◆ **TRY IT**:
Repeat, exactly as they appear, the lines from the one with "This screenshot has width=495, height=384." through the last line of the entries below, but none of the pictures.

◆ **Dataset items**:
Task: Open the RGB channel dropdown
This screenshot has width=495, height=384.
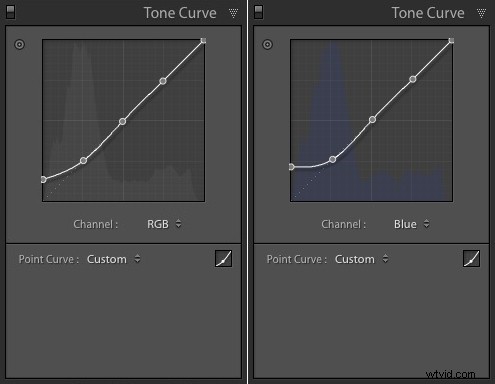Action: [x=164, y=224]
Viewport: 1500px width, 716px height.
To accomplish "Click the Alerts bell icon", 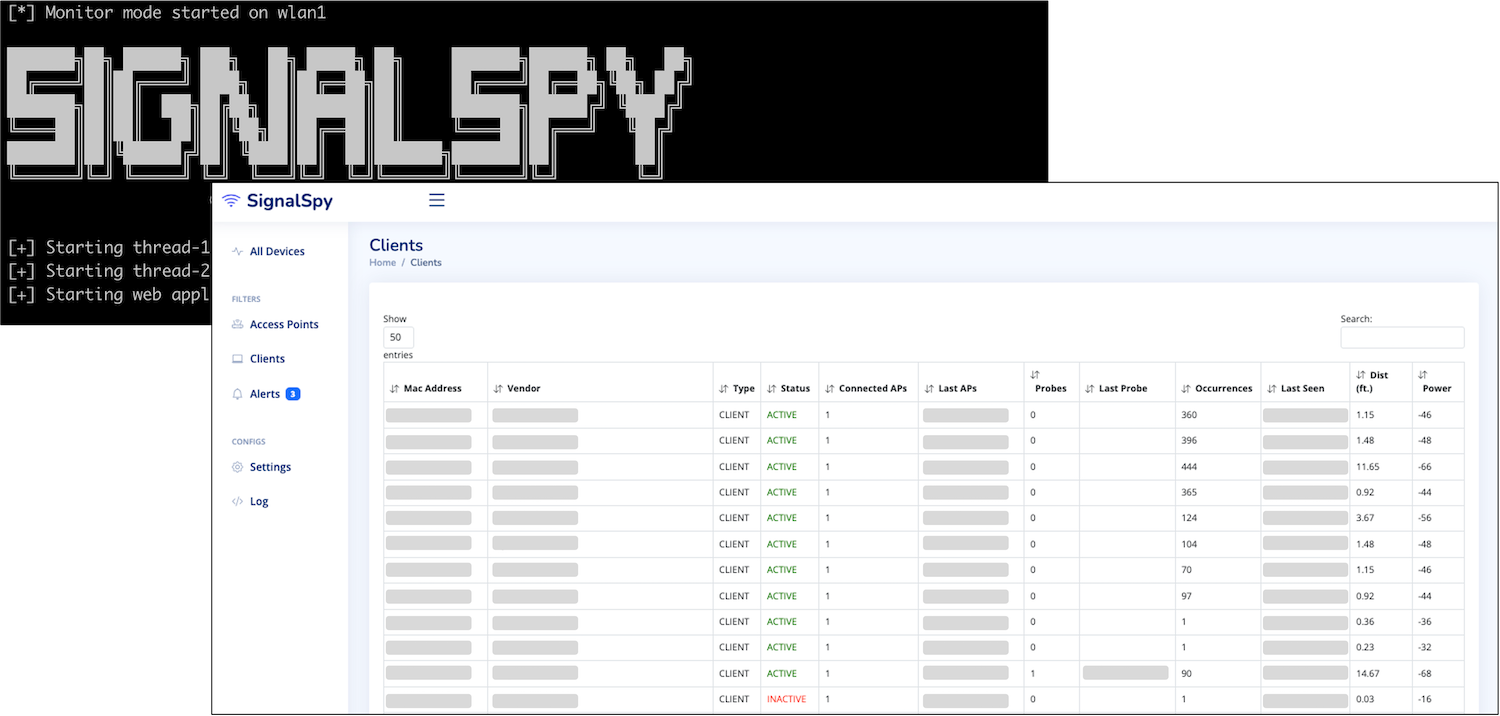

◆ **RESULT OF THIS TASK**:
This screenshot has width=495, height=384.
Action: [x=164, y=224]
Viewport: 1500px width, 716px height.
To accomplish "Click the Alerts bell icon", 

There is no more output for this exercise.